目次
【3行要約】
- 「宗教二世」という言葉の裏には「宗教は害悪」という偏見があり、信仰に感謝して生きる「信教二世」への逆差別になっていると指摘しています。
- どの家庭にも起こり得る親子間の葛藤まで、すべて教団の構造的な「被害」として一括りにされることへの強い違和感を語っています。
- 教団の核心的な教えである「ために生きる」ことを実践し、自らの意思で信仰を日常に組み込んでいる二世も多数存在することを強調しています。
【階層的要約】
「宗教二世」という言葉への強い違和感
- 「宗教二世」という言葉の底流には、「宗教は害悪である」という偏見が流れていると指摘しています。
- 信仰を持つ親の元に生まれた子どもを、無条件に「被害者」と見なす暗黙のレッテル貼りが行われていると危惧しています。
- スポーツ選手や政治家などの「二世」とは異なり、宗教の二世だけが社会問題や被害者として特殊な扱われ方をしていることに疑問を呈しています。
「信教二世」への逆差別とアイデンティティの否定
- 「私たちは被害者じゃない」と涙ながらに訴える二世たちの志やアイデンティティが、世間から一方的に否定されている現状があります。
- 親の信仰に敬意を持ち、自ら選択して感謝して生きている二世(信教二世)の存在が完全に無視されています。
- 彼らを一律に被害者扱いすることは、信仰を持って生きる二世に対する重大な「逆差別」であり、人権を踏みにじる行為であると述べています。
個人の葛藤と「構造的被害」の混同
- どの家庭にもある親子の問題や個人の葛藤を、すべて教団の「構造的な被害」という一語でくくってしまう乱暴さを批判しています。
- 人は親や環境を選べず、葛藤を抱えながらもそれを糧にして自分自身のアイデンティティを形成していくものだと、自身の生い立ちを交えて説明しています。

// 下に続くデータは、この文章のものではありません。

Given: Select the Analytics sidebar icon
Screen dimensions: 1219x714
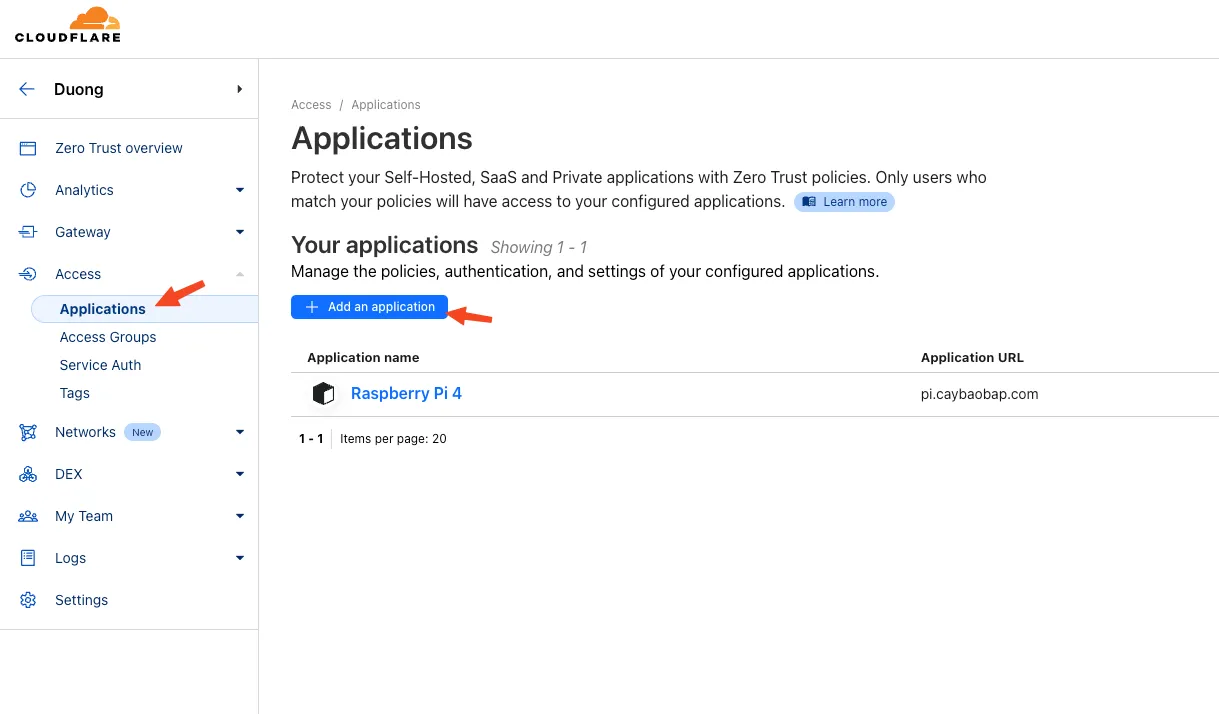Looking at the screenshot, I should tap(27, 189).
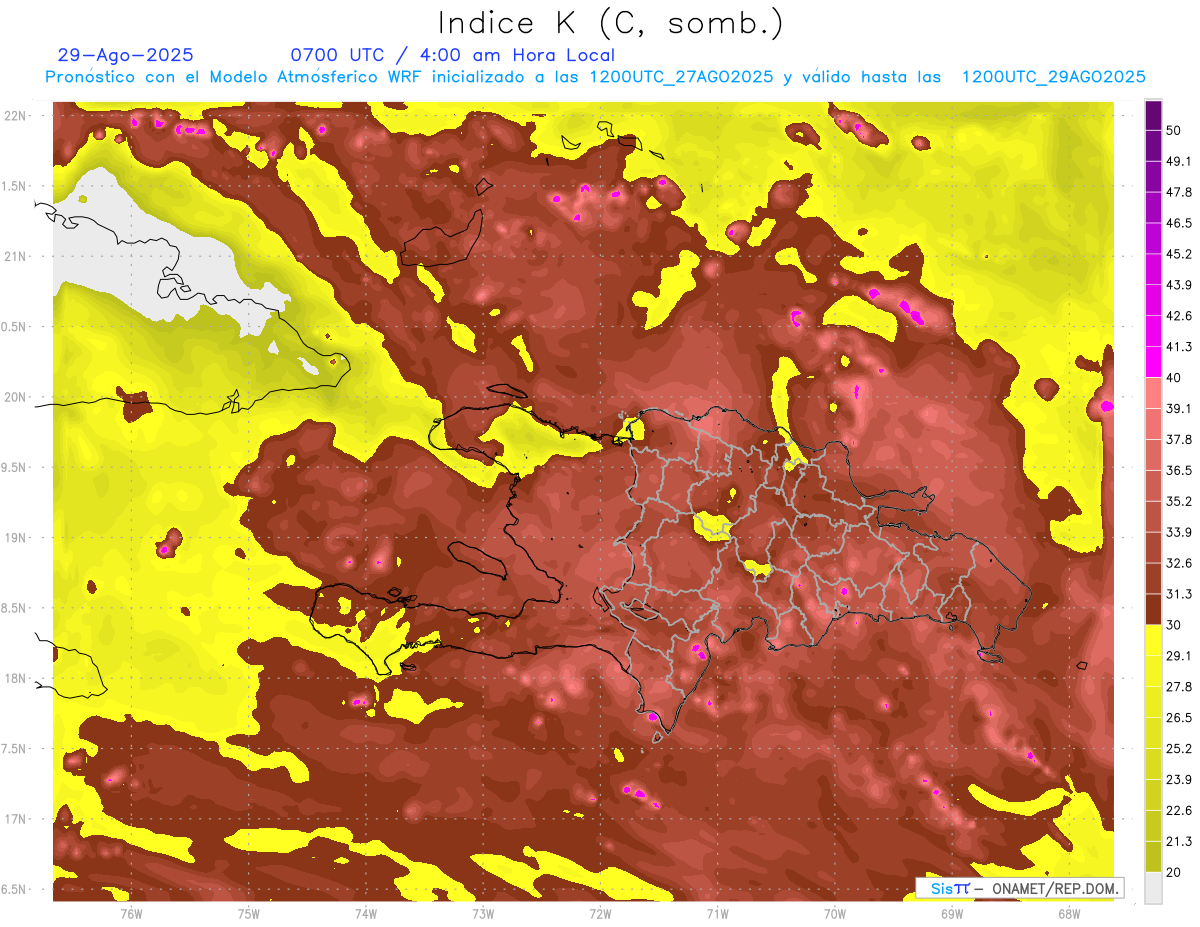This screenshot has height=927, width=1200.
Task: Click the WRF model forecast description line
Action: tap(594, 77)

- マインドコントロールという言葉を使い、「自覚がないだけで現役信者も全員が被害者だ」と決めつける主張には強い懸念を示しています。
自らの意思で信仰を選ぶ「信教二世」の姿
- 家庭連合の教えの核心は、他者やより大きな善のために生きる「ために生きる」という理念にあります。
- 多くの二世は、この理念に喜びと幸福感を見出し、自らの意思で信仰生活を日常に組み込んで生きています。
- 与えられた「宗教二世」ではなく、自ら信じて教えを実践する「信教二世」という言葉にこそ、彼らの本質と誇りが表れています。
清算人の被害認定に関する今後の課題
- 不法行為による明確な経済的被害は判断しやすいものの、家庭の特殊事情からくる葛藤と教団の構造的問題を切り分けるのは容易ではないと指摘しています。
- 被害を訴える人よりもはるかに多くの「信教二世」が現在も信仰生活を送っているという確かな事実があります。
- 清算人には、被害を訴えるケースだけでなく、現役で信仰生活を送る家庭の姿も「リトマス紙」として比較・検証する丁寧な判断を求めています。